- [GEGEVEN TEKST]
◆ ◆ ◆

Onderzoek van de zaak

Dit arrest is gewezen naar aanleiding van het onderzoek ter terechtzitting in hoger beroep van 14 oktober 2016 en, overeenkomstig het bepaalde bij artikel 422, tweede lid, van het Wetboek van Strafvordering, naar aanleiding van het onderzoek ter terechtzitting in eerste aanleg.
Het hof heeft kennisgenomen van de vordering van de advocaat-generaal en van hetgeen door de raadsvrouw naar voren is gebracht.

Vonnis waarvan beroep

Het hof verenigt zich met het vonnis waarvan beroep en zal dit derhalve bevestigen, behalve ten aanzien van de beslissing op de vordering tot tenuitvoerlegging – in zoverre zal het vonnis worden vernietigd –
en met dien verstande dat het hof artikel 63 van het Wetboek van Strafrecht aan de toepasselijke wettelijke voorschriften toevoegt.

◆ ◆ ◆

- [STUDIEMATERIAAL]
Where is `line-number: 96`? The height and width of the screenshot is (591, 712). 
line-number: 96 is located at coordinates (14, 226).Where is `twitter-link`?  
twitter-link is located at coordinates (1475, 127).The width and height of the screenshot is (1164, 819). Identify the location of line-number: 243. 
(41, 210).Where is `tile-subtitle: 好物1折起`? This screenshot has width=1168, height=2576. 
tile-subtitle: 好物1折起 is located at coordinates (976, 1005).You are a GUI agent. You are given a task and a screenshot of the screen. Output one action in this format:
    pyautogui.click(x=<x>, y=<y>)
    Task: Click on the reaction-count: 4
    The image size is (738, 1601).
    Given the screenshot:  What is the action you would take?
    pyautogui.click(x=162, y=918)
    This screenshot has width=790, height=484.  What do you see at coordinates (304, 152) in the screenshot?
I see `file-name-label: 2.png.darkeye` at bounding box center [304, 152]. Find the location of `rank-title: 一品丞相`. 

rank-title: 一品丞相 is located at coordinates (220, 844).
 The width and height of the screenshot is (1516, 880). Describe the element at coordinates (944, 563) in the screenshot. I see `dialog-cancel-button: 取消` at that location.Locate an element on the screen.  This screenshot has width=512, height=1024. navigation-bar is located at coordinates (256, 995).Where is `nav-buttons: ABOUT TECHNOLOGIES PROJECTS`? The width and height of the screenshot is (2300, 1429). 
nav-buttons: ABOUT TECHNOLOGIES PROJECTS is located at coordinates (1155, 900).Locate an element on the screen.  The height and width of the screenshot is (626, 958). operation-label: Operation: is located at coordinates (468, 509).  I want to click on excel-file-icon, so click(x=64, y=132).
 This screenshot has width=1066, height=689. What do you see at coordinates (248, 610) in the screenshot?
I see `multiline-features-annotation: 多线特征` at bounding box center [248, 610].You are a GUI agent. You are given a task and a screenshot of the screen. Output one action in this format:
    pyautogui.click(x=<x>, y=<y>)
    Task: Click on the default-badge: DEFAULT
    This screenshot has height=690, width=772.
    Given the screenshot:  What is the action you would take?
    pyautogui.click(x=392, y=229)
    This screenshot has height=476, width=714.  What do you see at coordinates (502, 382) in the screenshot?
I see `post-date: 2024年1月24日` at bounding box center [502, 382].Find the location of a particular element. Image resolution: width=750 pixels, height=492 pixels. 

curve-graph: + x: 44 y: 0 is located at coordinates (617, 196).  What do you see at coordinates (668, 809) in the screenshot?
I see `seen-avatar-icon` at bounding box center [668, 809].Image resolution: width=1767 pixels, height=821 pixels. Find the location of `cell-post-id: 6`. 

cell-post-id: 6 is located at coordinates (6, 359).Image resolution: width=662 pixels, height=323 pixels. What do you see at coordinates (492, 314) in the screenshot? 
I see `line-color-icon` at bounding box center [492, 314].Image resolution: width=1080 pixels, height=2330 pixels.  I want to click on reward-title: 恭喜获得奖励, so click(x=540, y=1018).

◆ ◆ ◆

- [OPDRACHT 1]
Bewerk het stuk van de gegeven tekst dat begint bij "Onderzoek van de" en stopt na "in eerste aanleg.". Zet daarbij "appel" in plaats van "hoger beroep".
- [OPDRACHT 2]
Geef voor elke bewering aan of de gegeven tekst haar bevestigt (ja of nee) en citeer de woorden uit de tekst die de doorslag geven.
(a) Het hof bevestigt het vonnis waarvan beroep zonder enige uitzondering.
(b) Het hof voegt artikel 63 van het Wetboek van Strafrecht toe aan de toepasselijke wettelijke voorschriften.
(c) De terechtzitting in hoger beroep vond plaats op 14 oktober 2016.
- [OPDRACHT 3]
Leg in één tot drie zinnen uit waarom het arrest volgens de gegeven tekst ook is gewezen naar aanleiding van het onderzoek ter terechtzitting in eerste aanleg.

- [UITWERKING 1]
Onderzoek van de zaak

Dit arrest is gewezen naar aanleiding van het onderzoek ter terechtzitting in appel van 14 oktober 2016 en, overeenkomstig het bepaalde bij artikel 422, tweede lid, van het Wetboek van Strafvordering, naar aanleiding van het onderzoek ter terechtzitting in eerste aanleg.

- [UITWERKING 2]
(a) Nee: "behalve ten aanzien van de beslissing op de vordering tot tenuitvoerlegging"
(b) Ja: "het hof artikel 63 van het Wetboek van Strafrecht aan de toepasselijke wettelijke voorschriften toevoegt"
(c) Ja: "het onderzoek ter terechtzitting in hoger beroep van 14 oktober 2016"

- [UITWERKING 3]
Artikel 422, tweede lid, van het Wetboek van Strafvordering schrijft dit voor. Daarom is het arrest naast het onderzoek in hoger beroep ook gewezen naar aanleiding van het onderzoek ter terechtzitting in eerste aanleg.